Defining Dependency, Constructing Curability: The Deportation of “Feebleminded” Patients from the Toronto Asylum, 1920-1925

  • Natalie Spagnuolo

Abstract

This paper contributes to Canadian eugenics studies through an exploration of medical deportations from the Toronto Asylum between 1920 and 1925. Through a close reading of the case files of foreign-born inmates, this study frames practices of labour, deportation, and psychiatric decision-making as social regulation and ties them to issues of citizenship, disability, and dependency. Above all, this study seeks to demonstrate how disability operated as a medicalized concept to structure oppression. Particular attention is paid to economic exploitation and the use of unpaid inmate labour, to the ways in which perceptions of productivity and curability were shaped by the needs of the internal economy of the institution, and to how these interests informed deportation decisions and shaped inmates’ responses to incarceration. By exposing the Toronto Asylum’s role as a designated immigration station and tracing the expulsion of inmates from this institution, this study links the asylum as site of power and discipline to bio-citizenship as it was practised outside its walls.

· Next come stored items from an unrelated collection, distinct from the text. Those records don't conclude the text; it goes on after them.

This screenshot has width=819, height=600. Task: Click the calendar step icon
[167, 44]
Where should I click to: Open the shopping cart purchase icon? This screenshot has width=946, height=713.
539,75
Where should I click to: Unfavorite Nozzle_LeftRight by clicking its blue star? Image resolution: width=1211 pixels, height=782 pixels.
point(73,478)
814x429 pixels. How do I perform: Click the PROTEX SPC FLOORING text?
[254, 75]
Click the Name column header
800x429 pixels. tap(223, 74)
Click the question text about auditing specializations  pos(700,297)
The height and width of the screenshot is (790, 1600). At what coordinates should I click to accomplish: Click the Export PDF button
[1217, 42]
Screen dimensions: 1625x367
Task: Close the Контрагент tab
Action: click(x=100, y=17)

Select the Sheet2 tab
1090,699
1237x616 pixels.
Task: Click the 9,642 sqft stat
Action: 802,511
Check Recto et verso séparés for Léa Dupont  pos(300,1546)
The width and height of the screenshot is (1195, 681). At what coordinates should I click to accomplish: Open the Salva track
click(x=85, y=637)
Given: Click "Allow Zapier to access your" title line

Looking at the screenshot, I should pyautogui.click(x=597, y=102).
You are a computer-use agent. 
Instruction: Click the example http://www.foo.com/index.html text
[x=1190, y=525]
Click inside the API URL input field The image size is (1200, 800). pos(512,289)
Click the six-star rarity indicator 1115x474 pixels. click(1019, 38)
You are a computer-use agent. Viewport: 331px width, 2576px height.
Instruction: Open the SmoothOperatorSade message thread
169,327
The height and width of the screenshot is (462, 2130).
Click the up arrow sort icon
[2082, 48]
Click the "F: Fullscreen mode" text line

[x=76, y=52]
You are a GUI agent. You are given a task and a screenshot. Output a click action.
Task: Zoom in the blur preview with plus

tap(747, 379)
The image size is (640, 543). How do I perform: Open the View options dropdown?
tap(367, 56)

Le présent article contribue aux études sur l’eugénisme au Canada par l’intermédiaire d’un examen des expulsions de l’Asile de Toronto effectuées à la requête des médecins de 1920 à 1925. Au moyen d’une lecture attentive des dossiers des internés nés à l’étranger, cette étude présente les pratiques relatives à la prise de décision en matière de main-d’œuvre, d’expulsion et de psychiatrie comme de la régulation sociale et les lie aux questions de citoyenneté, d’invalidité et de dépendance. Elle cherche avant tout à montrer comment on a fait de l’invalidité un concept médicalisé pour structurer l’oppression. L’auteure accorde une attention particulière à l’exploitation économique et au recours à une main- d’œuvre internée non rémunérée, aux moyens par lesquels les perceptions de la productivité et de la curabilité ont été façonnées par les besoins de l’économie interne de l’établissement, et à la manière dont ces intérêts ont influé sur les décisions concernant l’expulsion ainsi que sur les réactions des internés à l’égard de l’incarcération. En exposant le rôle de l’Asile de Toronto comme station d’immigration désignée et en retraçant l’historique de l’expulsion des internés de l’établissement, cette étude lie l’asile comme lieu de pouvoir et de discipline à la biocitoyenneté telle qu’elle se pratiquait hors de ses murs.